=== BRIEF ===
Take from the entries below the stretch from the line with "Image resolution: width=352" through the line with "Viewport: 1860px width, 857px height.", and return it exactly, leaving the pictures out.

=== GIVEN DATA ===
--- START ---

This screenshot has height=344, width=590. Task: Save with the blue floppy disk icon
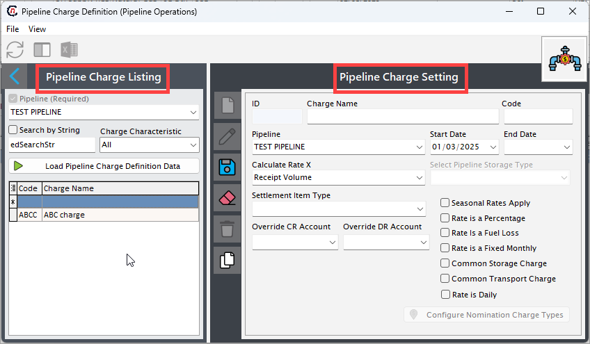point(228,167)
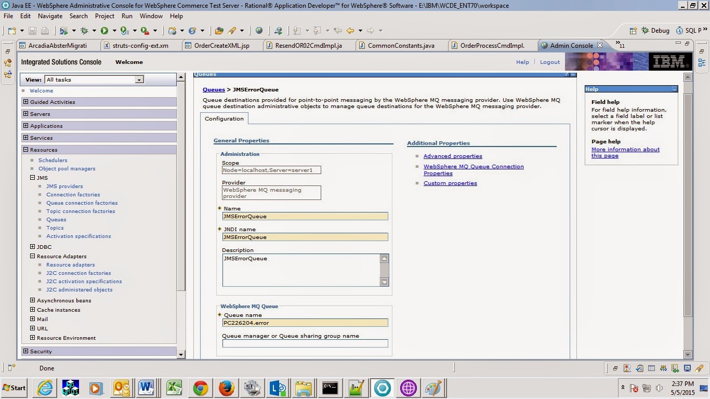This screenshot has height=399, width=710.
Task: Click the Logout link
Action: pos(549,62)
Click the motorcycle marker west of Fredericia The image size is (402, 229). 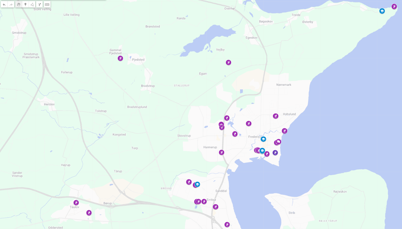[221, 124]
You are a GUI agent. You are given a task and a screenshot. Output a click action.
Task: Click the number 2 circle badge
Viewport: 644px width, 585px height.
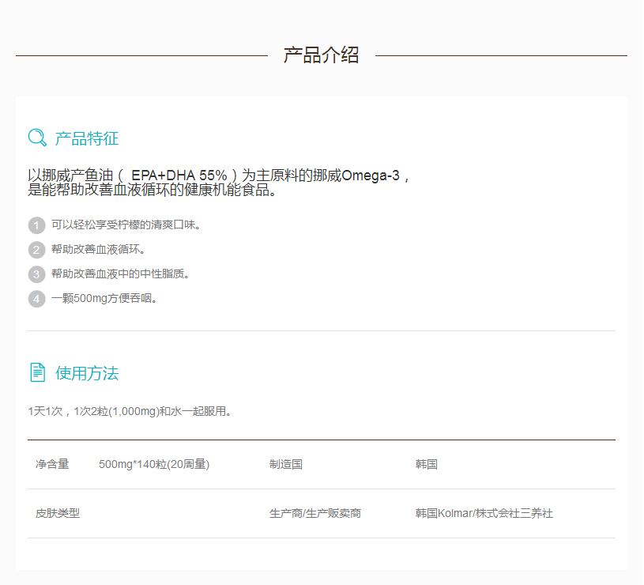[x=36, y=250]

--- END ---
--- START ---

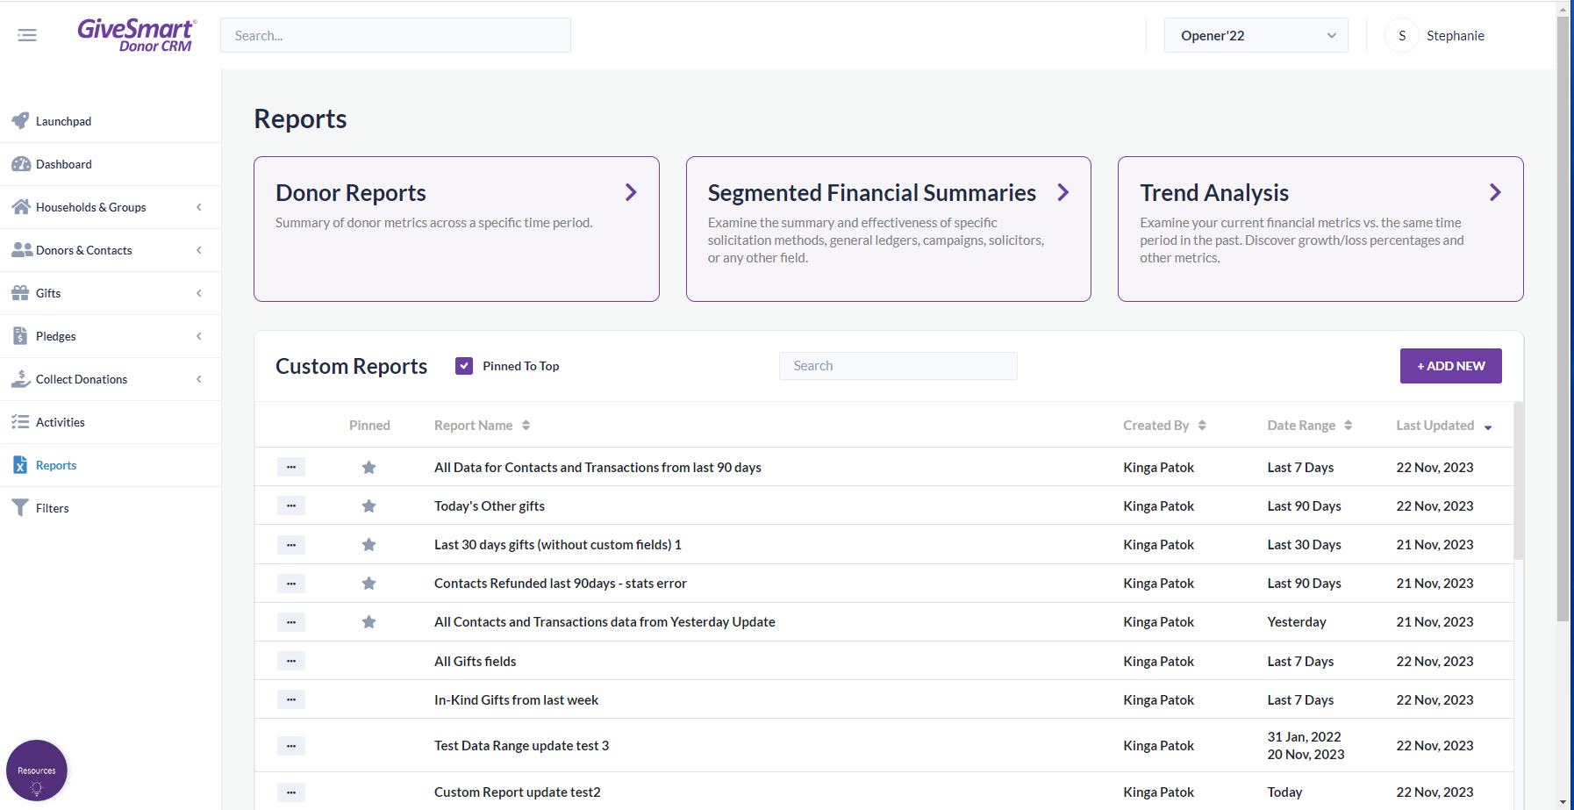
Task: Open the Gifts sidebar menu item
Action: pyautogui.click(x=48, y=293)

--- END ---
--- START ---

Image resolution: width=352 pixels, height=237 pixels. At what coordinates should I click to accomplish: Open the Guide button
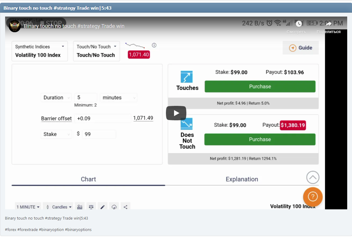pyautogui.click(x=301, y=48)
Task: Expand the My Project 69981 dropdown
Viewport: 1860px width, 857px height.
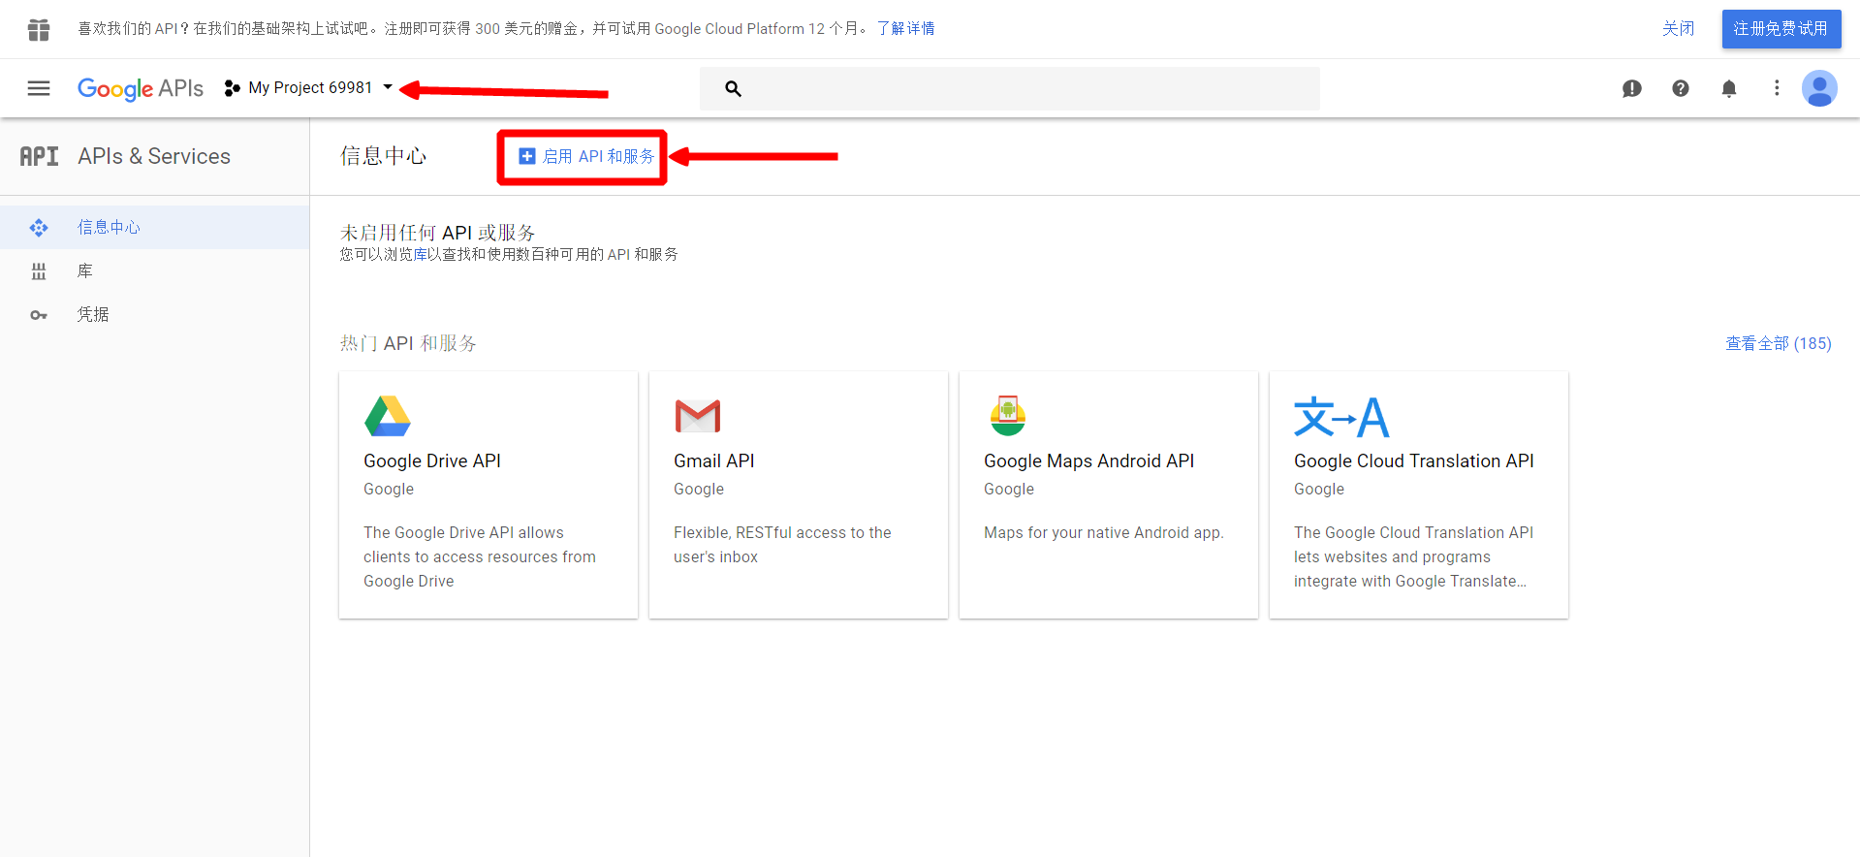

--- END ---

=== EXERCISE RESPONSE ===
Image resolution: width=352 pixels, height=237 pixels. At what coordinates should I click to accomplish: Open the Guide button
pyautogui.click(x=301, y=48)
Task: Expand the My Project 69981 dropdown
Viewport: 1860px width, 857px height.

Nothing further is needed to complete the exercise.